An IDEA for Achieving Balance

While the ranks of composers and librettists have in recent years grown more diverse, there remains a pressing need for broader representation of BIPOC composers and librettists so that they can bring their viewpoints to the opera stage. To help redress the imbalance, OPERA America founded two major initiatives to amplify the voices of BIPOC creators: IDEA Opera Grants, established in 2019 to fund the development of new operas, and the recently launched IDEA Opera Residencies, which support new-to-opera composers and librettists as they enter the opera field. (IDEA denotes “inclusion, diversity, equity, and access.”)

The inaugural IDEA Opera Resident Artists, who were selected this fall by an independent panel, are composers Laura Jobin-Acosta and Tamar-kali Brown and librettist J. Mae Barizo. In accordance with the program’s design, all are early-career artists from the New York City area who have distinguished themselves in other genres and wish to pursue opera for the first time. Each artist will be given a full-year residency in 2021 at OA’s National Opera Center, as part of a $22,500 package that includes direct grants for the exploration of opera as an artistic medium, career and promotional support, and recording services and facility rentals. They will also receive mentorship from leaders in the field and will be introduced to industry stakeholder via digital platforms and OA convenings.

“By recognizing new American composers and librettists of color and supporting their development, we help enrich the art form with new creative voices,” says Marc A. Scorca, president/CEO of OPERA America. “Ultimately, opera’s stages must reflect the diversity of this nation.”

IDEA Opera Residences are supported by the Katherine S. and Axel G. Rosin Fund of The Scherman Foundation.

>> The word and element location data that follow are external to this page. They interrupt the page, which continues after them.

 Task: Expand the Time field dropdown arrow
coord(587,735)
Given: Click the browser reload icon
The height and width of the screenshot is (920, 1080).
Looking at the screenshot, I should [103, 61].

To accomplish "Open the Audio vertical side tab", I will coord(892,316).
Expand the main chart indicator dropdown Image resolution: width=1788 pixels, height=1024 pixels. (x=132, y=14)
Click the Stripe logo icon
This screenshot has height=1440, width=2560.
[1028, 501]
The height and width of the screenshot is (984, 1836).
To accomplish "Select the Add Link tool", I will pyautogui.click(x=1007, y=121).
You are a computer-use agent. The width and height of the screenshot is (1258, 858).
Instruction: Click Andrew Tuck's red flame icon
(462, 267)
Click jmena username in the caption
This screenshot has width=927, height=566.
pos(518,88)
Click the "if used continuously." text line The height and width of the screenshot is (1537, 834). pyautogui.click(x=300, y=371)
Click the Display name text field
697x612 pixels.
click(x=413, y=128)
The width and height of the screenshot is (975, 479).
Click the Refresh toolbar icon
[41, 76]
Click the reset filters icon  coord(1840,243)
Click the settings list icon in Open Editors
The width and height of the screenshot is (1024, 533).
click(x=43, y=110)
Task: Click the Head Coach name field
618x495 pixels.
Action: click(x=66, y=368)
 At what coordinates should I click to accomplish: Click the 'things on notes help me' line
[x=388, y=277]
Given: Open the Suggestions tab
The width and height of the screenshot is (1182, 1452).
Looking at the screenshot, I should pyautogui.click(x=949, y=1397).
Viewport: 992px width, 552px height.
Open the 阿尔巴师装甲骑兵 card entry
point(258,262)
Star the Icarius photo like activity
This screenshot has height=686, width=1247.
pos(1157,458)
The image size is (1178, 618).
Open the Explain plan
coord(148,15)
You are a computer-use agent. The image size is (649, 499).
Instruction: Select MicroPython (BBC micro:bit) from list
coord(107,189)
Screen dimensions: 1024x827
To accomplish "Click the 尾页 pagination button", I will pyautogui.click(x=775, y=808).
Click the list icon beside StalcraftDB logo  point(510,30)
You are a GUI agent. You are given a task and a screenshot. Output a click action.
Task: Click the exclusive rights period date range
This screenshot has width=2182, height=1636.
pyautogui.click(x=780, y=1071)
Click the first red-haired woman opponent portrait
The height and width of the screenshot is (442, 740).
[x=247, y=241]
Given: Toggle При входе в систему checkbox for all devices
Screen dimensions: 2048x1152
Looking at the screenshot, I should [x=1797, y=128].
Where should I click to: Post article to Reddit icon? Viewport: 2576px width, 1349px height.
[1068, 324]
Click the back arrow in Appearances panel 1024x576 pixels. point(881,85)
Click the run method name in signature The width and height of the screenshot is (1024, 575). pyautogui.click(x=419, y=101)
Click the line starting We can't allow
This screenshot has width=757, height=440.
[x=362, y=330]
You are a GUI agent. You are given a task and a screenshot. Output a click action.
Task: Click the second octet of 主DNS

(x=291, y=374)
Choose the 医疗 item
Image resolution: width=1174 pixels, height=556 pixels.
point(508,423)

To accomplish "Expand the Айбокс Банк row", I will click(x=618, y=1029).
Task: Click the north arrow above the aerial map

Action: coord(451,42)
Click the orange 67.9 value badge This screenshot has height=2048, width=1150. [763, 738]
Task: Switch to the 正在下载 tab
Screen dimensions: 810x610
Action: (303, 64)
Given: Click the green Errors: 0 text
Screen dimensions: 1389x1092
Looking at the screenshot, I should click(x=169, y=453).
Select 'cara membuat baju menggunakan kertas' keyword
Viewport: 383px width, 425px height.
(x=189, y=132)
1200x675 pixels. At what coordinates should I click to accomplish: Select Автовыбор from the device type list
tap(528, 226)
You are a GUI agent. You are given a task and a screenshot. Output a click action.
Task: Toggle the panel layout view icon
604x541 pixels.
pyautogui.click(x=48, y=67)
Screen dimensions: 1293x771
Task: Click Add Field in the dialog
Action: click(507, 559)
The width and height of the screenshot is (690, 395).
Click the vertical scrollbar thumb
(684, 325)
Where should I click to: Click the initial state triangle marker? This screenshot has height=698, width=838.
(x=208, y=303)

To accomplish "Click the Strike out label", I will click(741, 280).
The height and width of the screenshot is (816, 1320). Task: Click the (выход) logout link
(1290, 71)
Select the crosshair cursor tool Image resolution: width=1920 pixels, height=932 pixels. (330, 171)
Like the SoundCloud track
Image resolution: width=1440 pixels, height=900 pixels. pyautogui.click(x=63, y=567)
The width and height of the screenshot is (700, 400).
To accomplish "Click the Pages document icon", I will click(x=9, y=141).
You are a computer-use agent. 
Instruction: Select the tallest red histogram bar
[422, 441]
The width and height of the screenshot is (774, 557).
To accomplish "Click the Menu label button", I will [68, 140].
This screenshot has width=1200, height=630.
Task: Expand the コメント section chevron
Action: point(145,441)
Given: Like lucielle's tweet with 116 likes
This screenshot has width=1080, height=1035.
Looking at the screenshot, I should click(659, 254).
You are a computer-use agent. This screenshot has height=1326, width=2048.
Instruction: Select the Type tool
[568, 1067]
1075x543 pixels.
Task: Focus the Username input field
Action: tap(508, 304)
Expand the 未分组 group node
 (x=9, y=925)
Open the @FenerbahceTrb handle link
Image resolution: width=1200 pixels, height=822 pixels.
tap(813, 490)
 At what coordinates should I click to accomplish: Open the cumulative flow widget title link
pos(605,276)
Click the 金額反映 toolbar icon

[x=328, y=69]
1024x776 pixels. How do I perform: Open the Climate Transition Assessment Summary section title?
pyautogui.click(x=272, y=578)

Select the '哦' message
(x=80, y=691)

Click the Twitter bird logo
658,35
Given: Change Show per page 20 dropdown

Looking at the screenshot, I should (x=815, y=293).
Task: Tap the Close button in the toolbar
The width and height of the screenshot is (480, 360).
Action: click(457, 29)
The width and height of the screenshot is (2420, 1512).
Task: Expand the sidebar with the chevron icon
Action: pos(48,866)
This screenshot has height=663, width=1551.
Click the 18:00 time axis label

2021 IDEA Opera Resident Artists

Laura Jobin-Acosta

Laura Jobin-Acosta recently graduated with her master’s degree in classical composition from SUNY Purchase Conservatory of Music, where she studied with Laura Kaminsky and Kamala Sankaram. After a career as a soprano, Jobin-Acosta turned to composition at the Walden School’s 2017 Creative Musicians Retreat, where she wrote a piece for the Mivos Quartet. While in graduate school, she was commissioned to compose The Seven Last Words of Christ for the Parish of Calvary-St. George’s in Manhattan. She continues to perform as a singer and often appears in new works.

J. Mae Barizo

Poet, critic, and performer J. Mae Barizo is the author of The Cumulus Effect, a 2015 collection of her poetry, and her work has appeared in Poetry, AGNI, Bookforum, Boston Review, and the Los Angeles Review of Books. A classically trained musician and champion of cross-genre work, Barizo has collaborated recently on projects with with Salman Rushdie, Rob Moose, and the American String Quartet. Her song cycle Lunar Songs, written with composer Jessie Montgomery and commissioned for the Leonard Bernstein centennial, was premiered in 2019 by Mellissa Hughes and the Metropolis Ensemble. Barizo teaches cross-genre collaboration at the New School and Pratt Institute.

Tamar-kali Brown

Tamar-kali Brown, whose sound marries the classical music of her Catholic upbringing with post-punk sensibilities, composes and arranges works for her string sextet, the Psychochamber Ensemble. In 2017, her first film score, for the Oscar-nominated Mudbound, garnered her the World Soundtrack Award for Discovery of the Year. Brown has gone on to score four more films, while also composing orchestral pieces. Her current projects include Demon Fruit, a theatrical concert work for The Museum of Contemporary Art Chicago, and My Morning Cameo, a solo EP of torch songs. Brown released her debut album, Black Bottom, in 2010.